What everyone stated above is correct. We generally assume a normal distributions when constructing confidence intervals because (due to the central limit theorem) normal distributions crop up all the time, particularly when dealing with conglomerations of small perturbations. If you are observing data with a kurtosis of 400 then you are clearly not observing a normal distribution. The question is what distribution are you observing.

If you have a large number of data points, you can use the empirical confidence intervals as described by ultrafilter. But if you have only 50 data points, then your confidence intervals are going to be dependent on just a few outlier points.
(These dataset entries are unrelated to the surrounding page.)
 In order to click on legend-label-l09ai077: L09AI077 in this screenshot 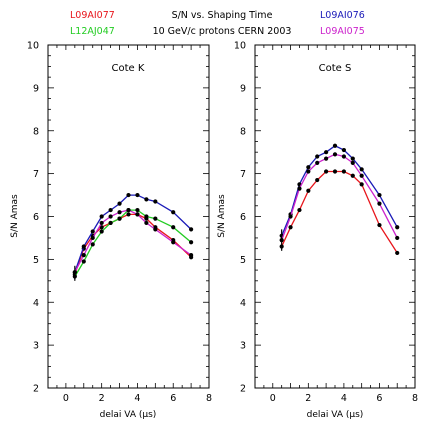, I will do `click(92, 16)`.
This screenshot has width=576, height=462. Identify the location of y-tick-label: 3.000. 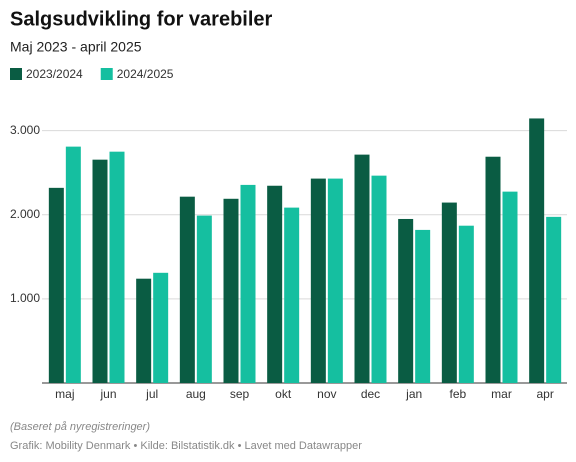
(25, 130).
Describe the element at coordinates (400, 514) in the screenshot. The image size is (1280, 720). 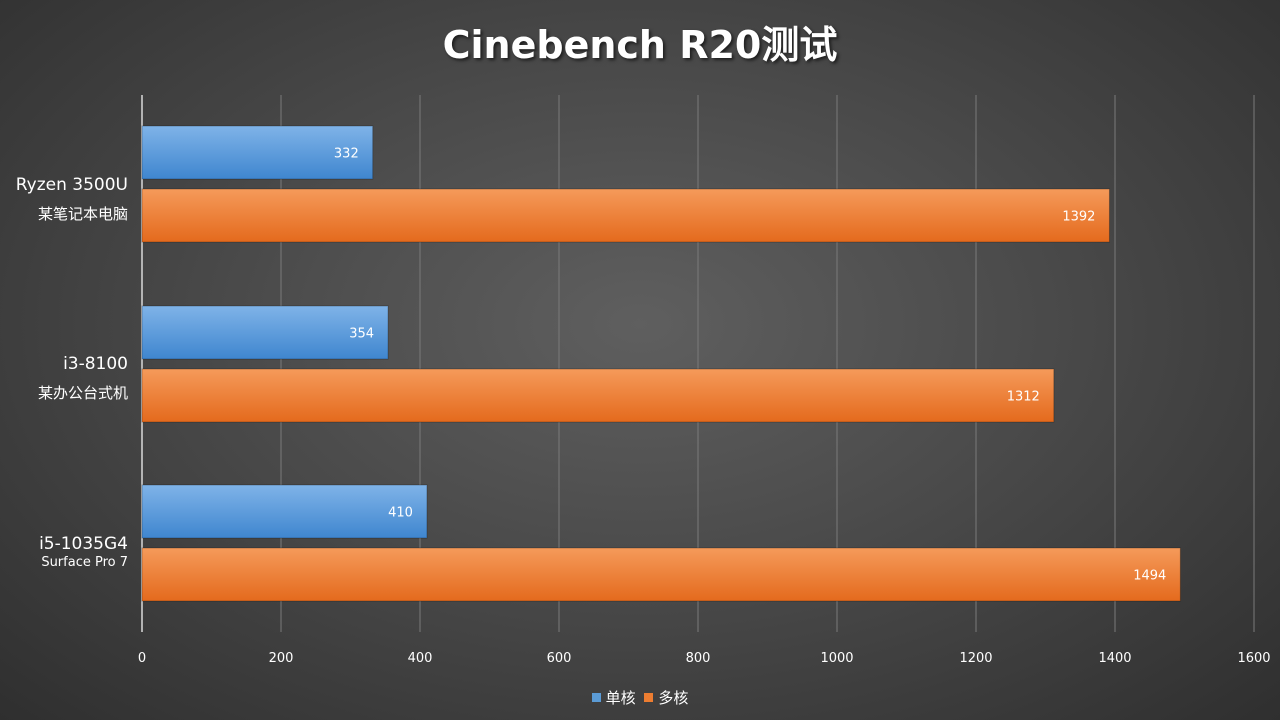
I see `bar-value-label: 410` at that location.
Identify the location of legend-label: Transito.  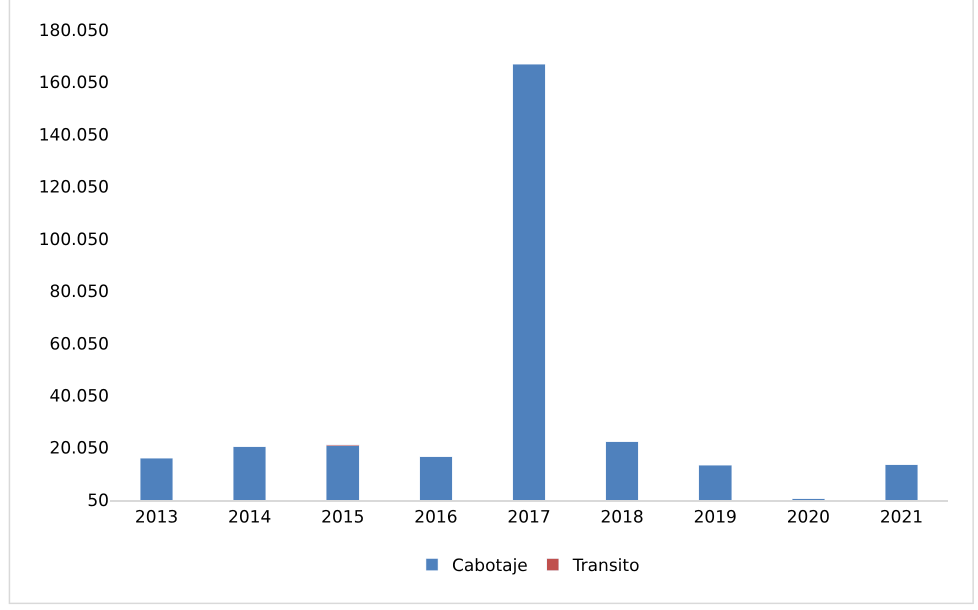
(606, 566).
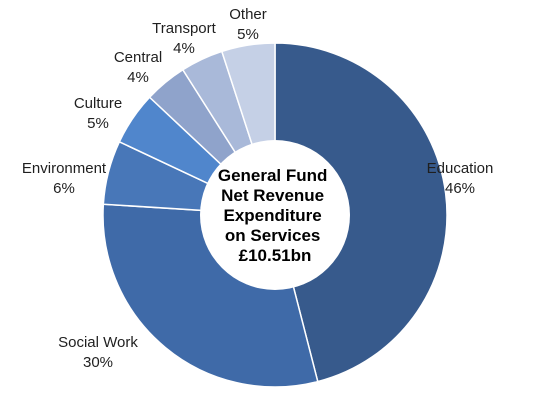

If you have a understanding of the process that went into making the data, then that might also suggest some distribution. If all this fails, and if your data is sort of bell shaped, then you might want to look at Generalized normal distributions which have an additional “shape parameter” along side the mean and variance that adds kurtosis or skewness to the normal distribution. You can plug in your observed skewness and kurtosis and solve for this shape parameter using the formulas in the link above. This is called method of moments estimation.

At the end of the day its probably also good to check that your data fits the distribution you assumed. This can be done using theKolmogorov–Smirnov test

On thinking about it some more, you might also get some use out of Chebyshev’s inequality. No matter what the distribution, nor how non-Gaussian it is, no more than 1/k[sup]2[/sup] can lie beyond k standard deviations (so, for instance, for a 99% confidence interval, 10 standard deviations will always suffice). Note that this is only an upper bound: It might still be possible for the confidence intervals to be an arbitrarily small fraction of the standard deviation, depending on the distribution, and it’s even possible for a perfectly well-defined distribution to have infinite standard deviation.

Chebyshev’s inequality is pretty harsh. For a 95% confidence interval it basically assumes you have a 3 point with 95% of the data at 1 point in the middle and 5% at the either of the two ends. This is great for proving theorems where you want to consider every possible case, but except in the most extreme cases its confidence limits will be way over estimated. To look for fractions of the SD to get confidence intervals, we get back to assuming or fitting an alternate parametric distribution.